直販ではないからこそCRMを模索
MarkeZine編集部(以下、MZ):サントリーでは、2023年に酒類部門の中にCRMの部署を新設されたと伺っています。その背景と役割をお伺いできますか。
馬場:発足して3年目を迎えましたが、私が所属するCRM部は現在、コミュニケーション本部内にあります。宣伝部と並列の関係で宣伝部はどちらかというと広くコミュニケーションしていくのに対して、CRMはお酒を飲む方に継続的に深くコミュニケーションすることを目的としています。

兼 サントリーホールディングス株式会社 デジタル推進部 部長 馬場 直也氏
馬場:コミュニケーション本部にいるので、お客様と継続的にコミュニケーションをしていくことで当社のファンを増やしていくことを目的にしているのですが、期待されている役割は大きく2つあります。1つはお酒を飲む、お酒好きな方と接点を持っていくことです。
酒類市場は上位約2割のお客様が約8割の売上を支えている完全に2・8の構造です。

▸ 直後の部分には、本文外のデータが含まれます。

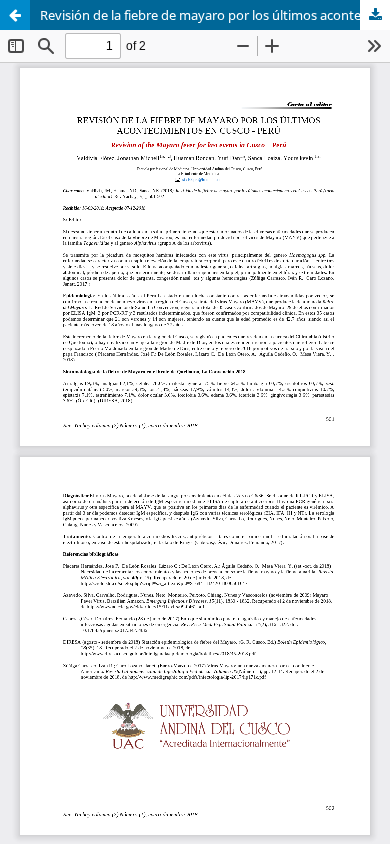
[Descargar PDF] (375, 15)
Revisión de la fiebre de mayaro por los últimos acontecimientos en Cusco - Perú (215, 15)
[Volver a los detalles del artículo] (15, 15)
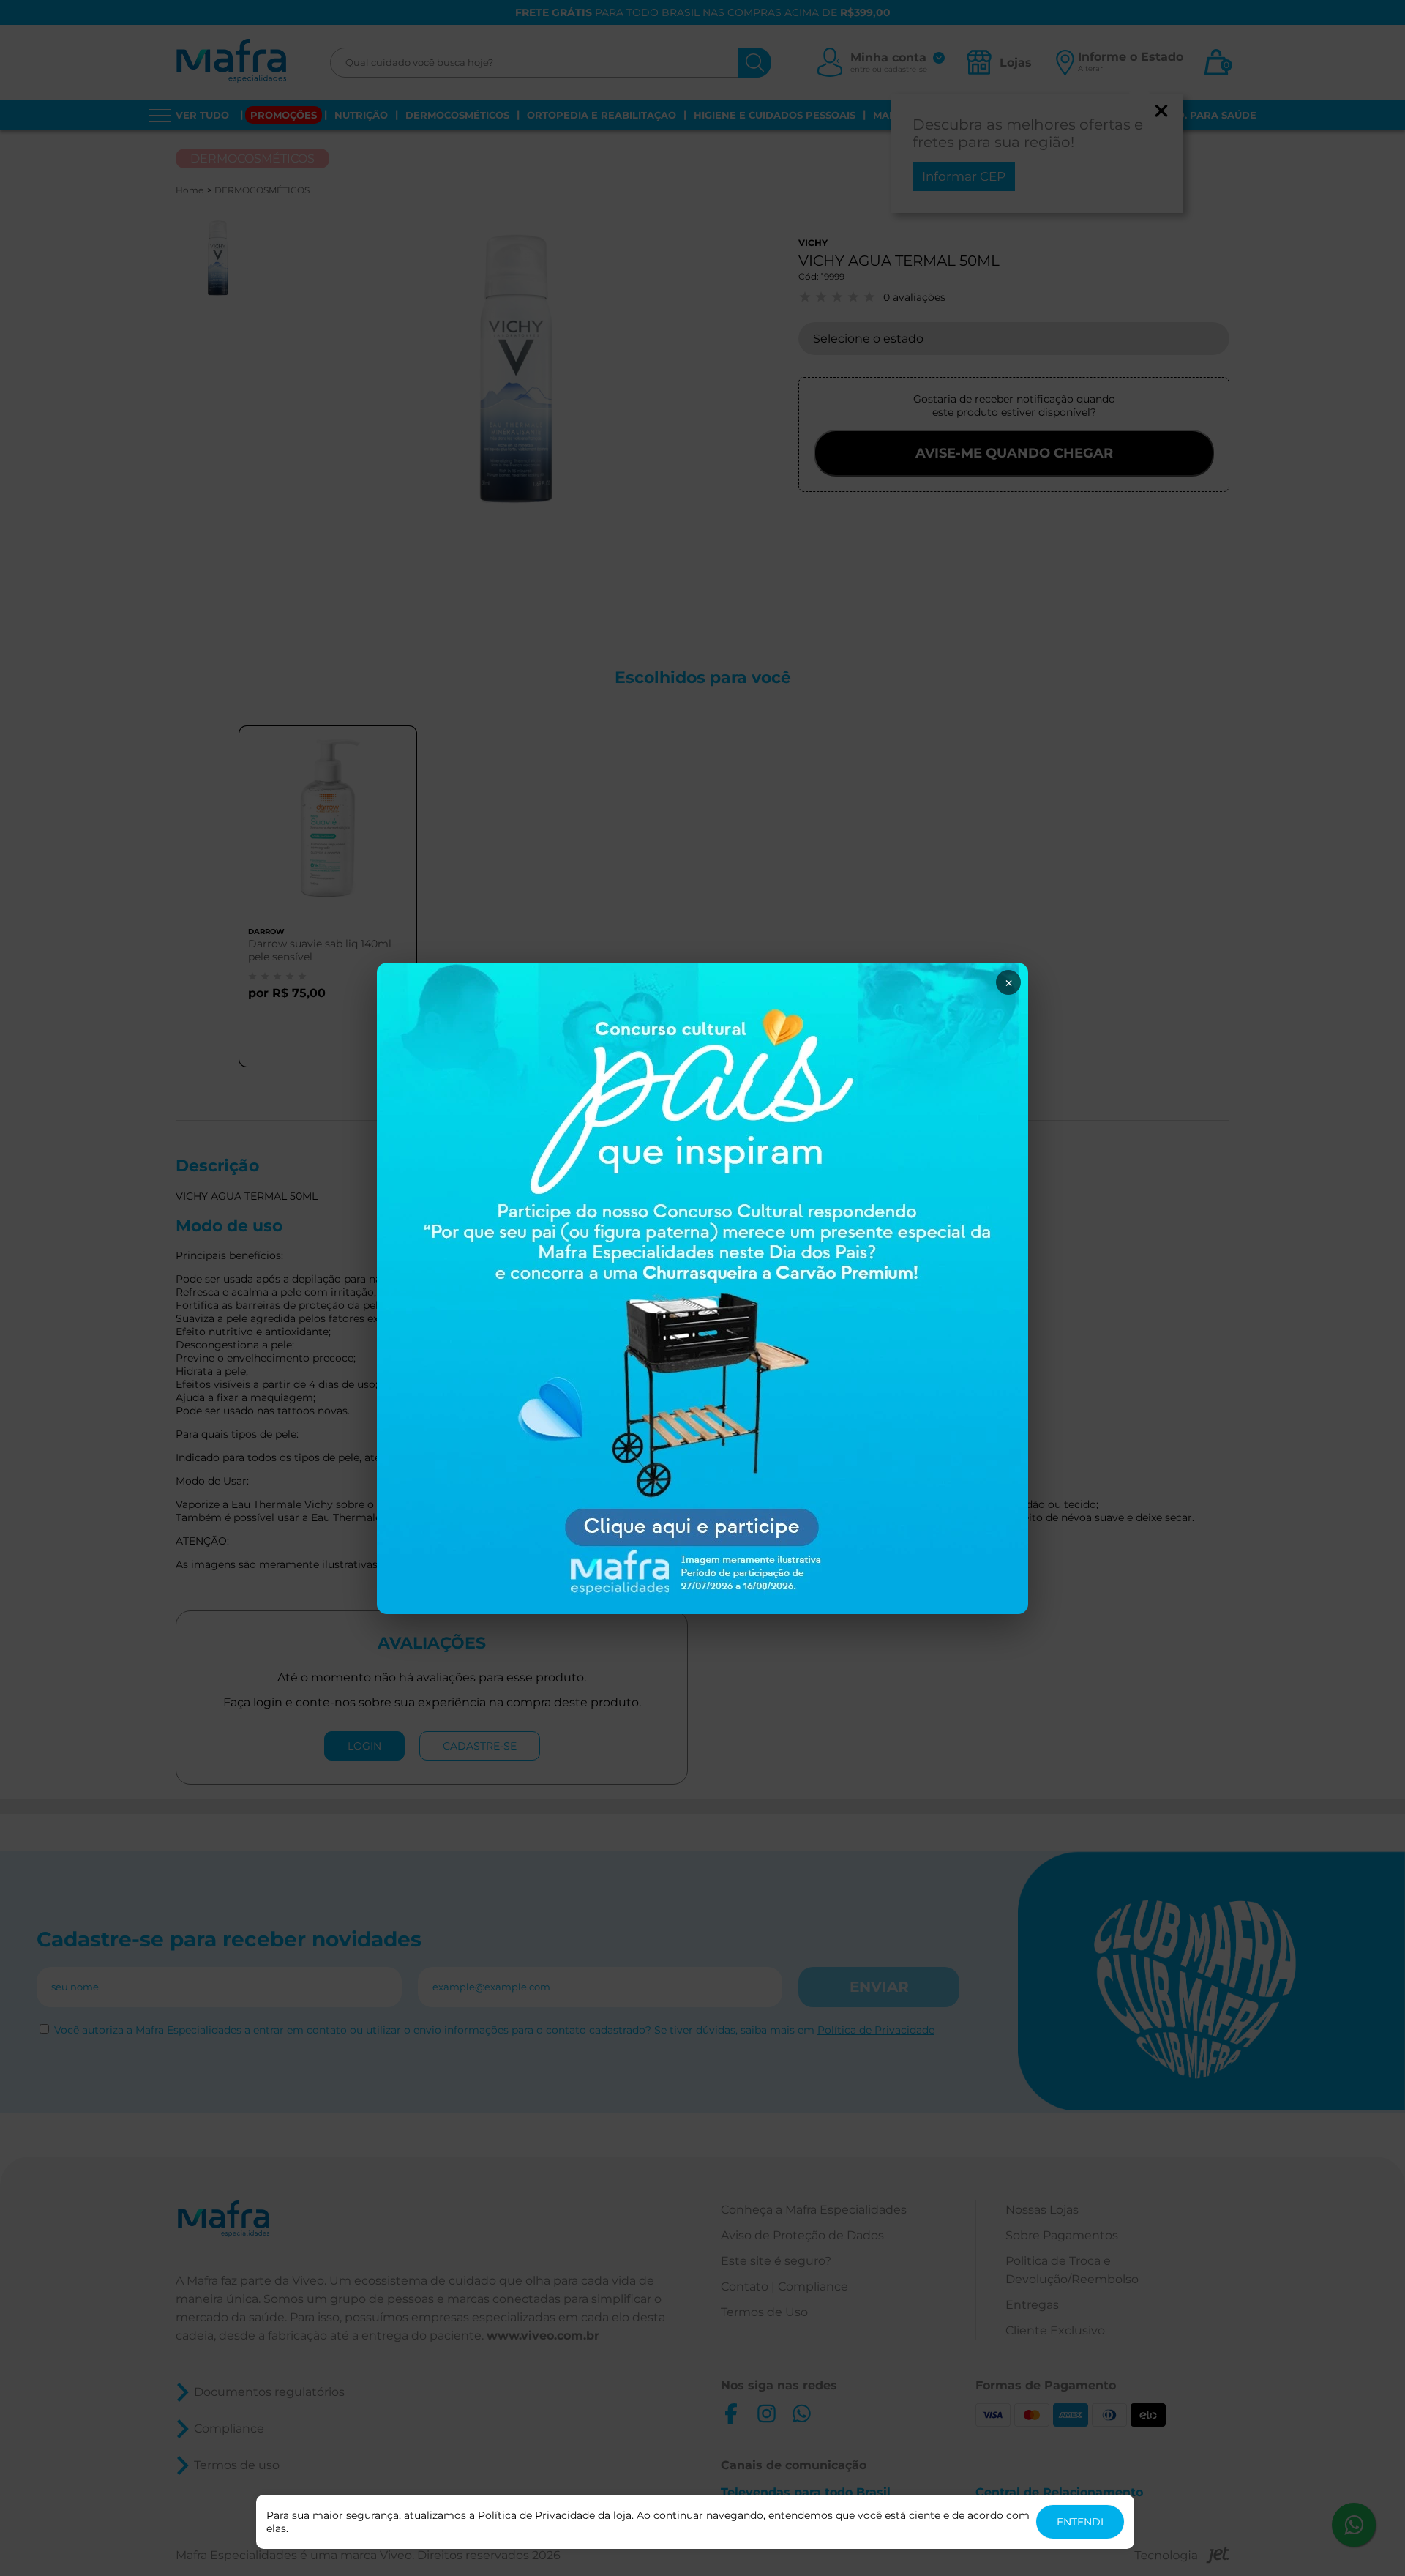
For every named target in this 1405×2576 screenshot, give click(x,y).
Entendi (1080, 2521)
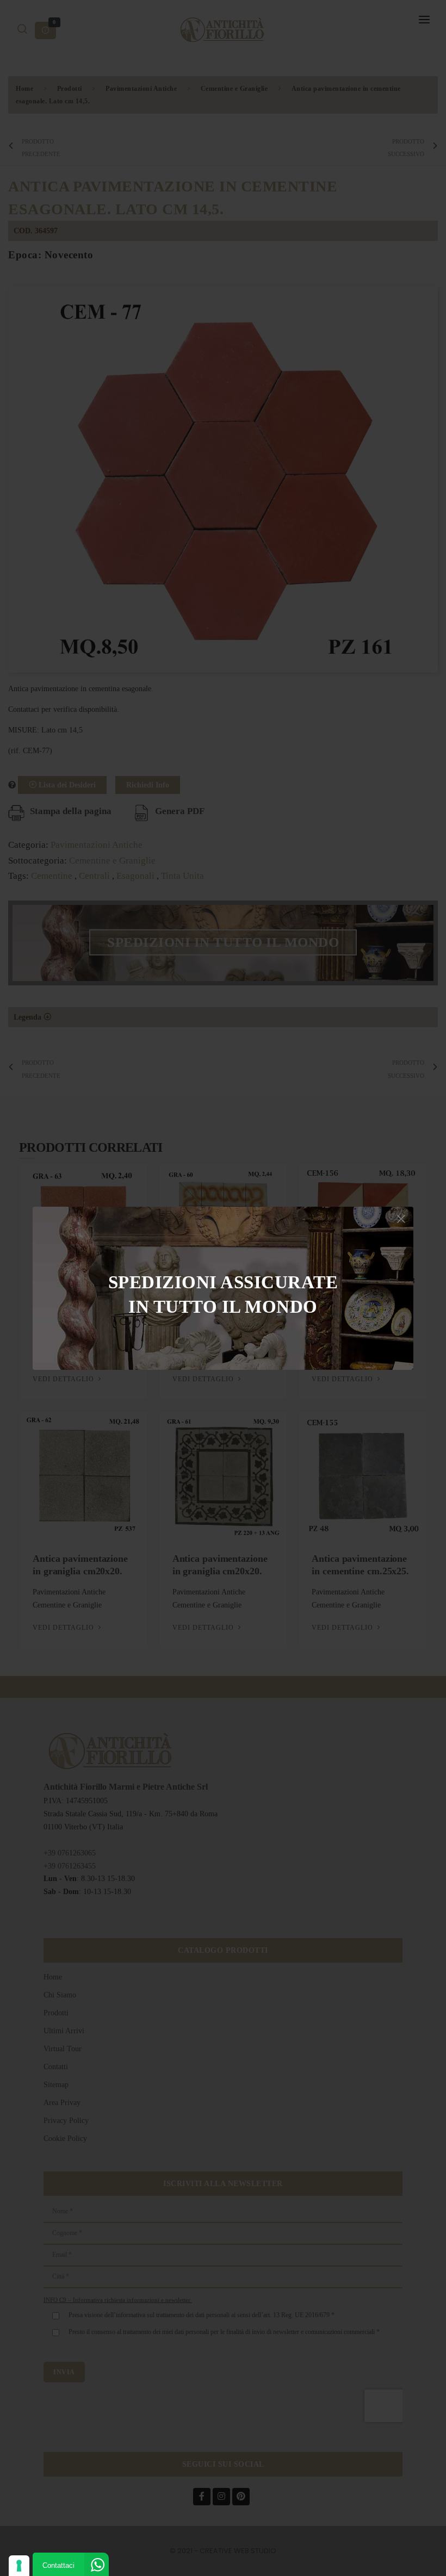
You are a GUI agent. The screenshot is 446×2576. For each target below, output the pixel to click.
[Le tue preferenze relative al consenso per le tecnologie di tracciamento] (19, 2565)
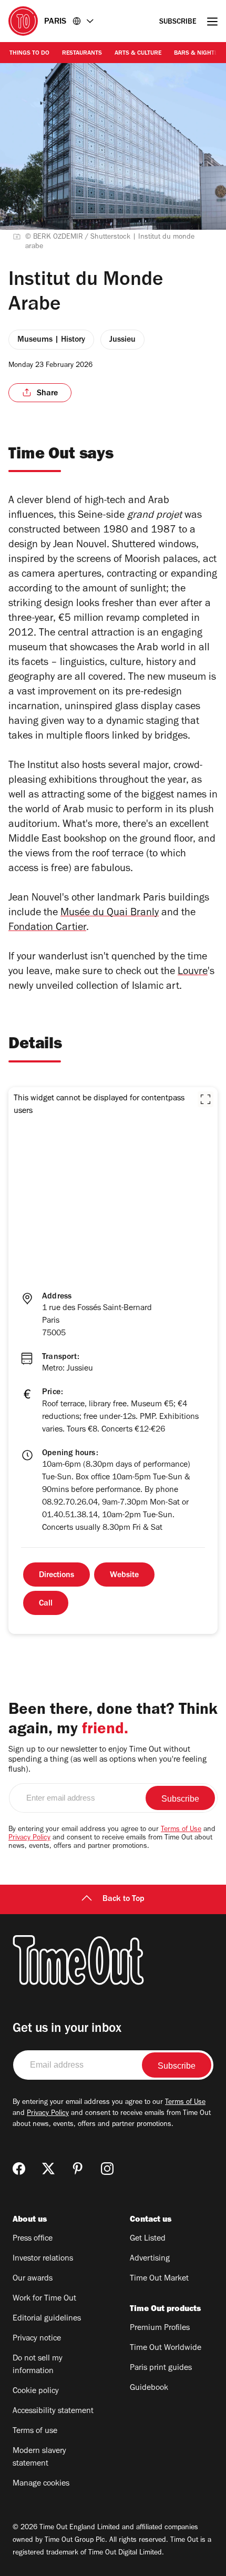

こうしたことからも、お酒を好きな顧客と直接つながり、継続的な関係を築く必要性は増しています。
もう1つは、メーカーとしても直接お客様とつながれる、何らかのインフラを持つことです。データ取得の環境変化の影響を受けにくい面からも、自社メディアなどを持つことの重要性はさらに高まっています。
また酒類が置かれてる特有の環境として今後、広告規制など法やコミュニケーションの規制が強まることも考えられます。また当社はお客様に直接販売しないBtoBtoCのビジネスモデルだからこそ、お客様と直接コミュニケーションをしていくべきだとCRM部門が立ち上げられました。
アプリ運用で見えてきた課題
MZ:CRM部では具体的にどのような取り組みをされているのですか。
馬場:私が赴任する前になりますが、2023年12月にテスト版として、アプリ版 会員プログラムをローンチしていました。具体的にはポイントプログラムを中心としたアプリで、購入製品のレシート画像や飲食店で飲んだジョッキの画像を投稿したり、工場やイベント会場にチェックインしたりするとポイントがたまるサービスです。
実際に運用をしてみて難しさを感じたのはアプリをダウンロードしていただくハードルです。お客様に提供するサービスの価値が高ければダウンロードしていただけるのですが、現時点では答えが見つかっていません。また当社らしいサービスは何なのか、といった議論もしました。こういった議論の中で注目したのがLINE公式アカウントでした。
MZ:なぜLINE公式アカウントに注目したのですか。
馬場:当社のLINE公式アカウント“おとなサントリー”は、2015年から数あるオウンドメディアの一つとしてサントリーホールディングスの宣伝部で運営していました。お客様とのデジタル上の接点として当社内では最大規模で友だちの数は2,400万人超と、とても大きな資産になっているので「これを活用しない手はない、資産であるLINEの接点規模にCRMの概念を組み込むことで、酒ブランドのファン化を図っていこう」と考え、運営を私がいる酒事業会社のCRM部に移管し2024年の秋から運営を始めています。
また今のSNSは自分の興味や好みに合わせて情報がフィルタリングされる、フィルターバブルが起こり興味のある似通った情報しか届かなくなっています。逆に少し見方を変えればLINEは、フィルターバブルの影響を受けずに直接かつ継続的に情報が届けられるメディアなので、CRMにおいて大変価値があると考えました。

MZ:サントリーではLINE公式アカウントをどのように活用していますか。
馬場:当初はテレビCMやキャンペーン情報といったリーチメディアとしての使い方が中心でした。直近はブランド担当が瓶商品に関心がある層など一定のターゲティングをした情報を発信するほか、営業拠点でエリアのイベント開催情報やチェーン店との取り組みをお客様に発信するなど、事業や宣伝部署だけでなく営業拠点、工場など様々な部署が積極的に活用し始めています。